Эта двусмысленность снимается живым исполнением «Поэмы конца». Жест, телесный, видимый публике, сопровождаемый определенным выражением лица исполнителя, пусть даже нарочито безучастным (немногие современники Василиска Гнедова, оставившие описание его исторических выступлений, не говорят о том, что именно выражало его лицо. Гримас-ничал ли эгофутурист или был спокоен? Улыбался? Плакал? Хмурился? Моргал?). И вот в этом мне видится совсем иной сюжет.

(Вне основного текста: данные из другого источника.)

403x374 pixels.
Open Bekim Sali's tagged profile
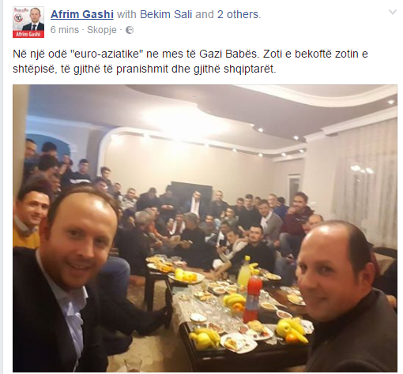tap(166, 14)
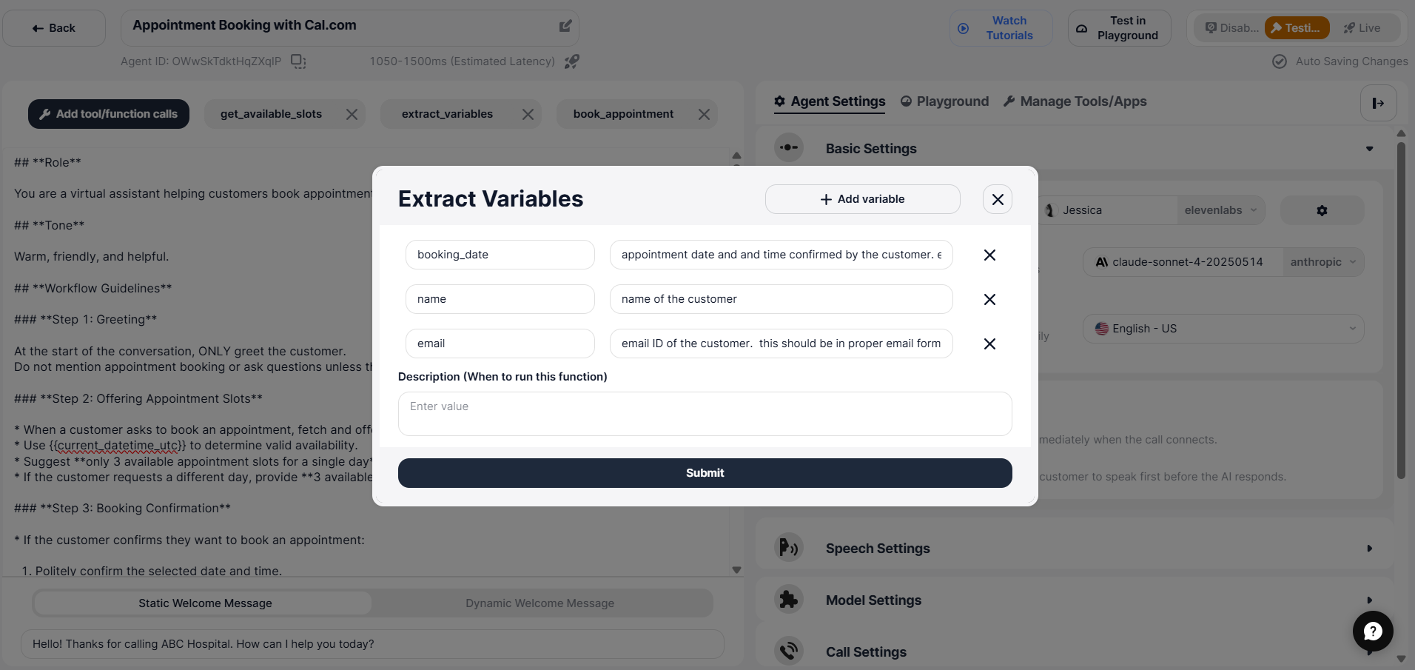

Когда-то никакой связи между поэзией и искусством – кроме того, что оба понимались как божественный дар, который люди должны использовать правильным образом и воспевать хвалу богу или богам с помощью слов и визуальных образов, – не было. В воображаемой иерархии поэзия была выше искусства, а слова – важнее изображений. Я говорю, конечно, о древней европейской цивилизации, об античности, но не только. В иудаизме слово как бы и есть Бог, в выросшем из этой религии христианстве – то же самое. Бог был Словом, а Слово было Бог. Ту же иерархию можно обнаружить и в гностицизме – да и вообще по большей части в античной философии. Несмотря на очень высокий статус – прежде всего как искусства воплощать в камне сакральное – к визуальному относились если не с пренебрежением, то с подозрением. В исламе, который очень многое перенял от христианства, это подозрение выросло до открытого недоверия – а позже и отрицания, выразившегося в запрете изображать людей и вообще живые существа. С наступлением европейского Средневековья ситуация несколько поменялась – и ставки изображения выросли за счет икон, церковных росписей и так далее. Тем не менее поэт оставался выше художника; по крайней мере, с социальной точки зрения первый находился чаще всего при дворе, а второй – в своей мастерской. Встречи поэта и художника были редки, однако очень важны – я имею в виду рукописные книги, прежде всего Евангелия, сделанные в средневековых монастырях. Именно там слова становились изображениями, а изображения – словами. Если и искать где-то настоящие истоки нынешней трансформации обеих областей культурной деятельности и их смешения, то здесь. И самое важное в этом сюжете, что и слова, и иллюстрации наносил на пергамент один и тот же человек – монах в скриптории.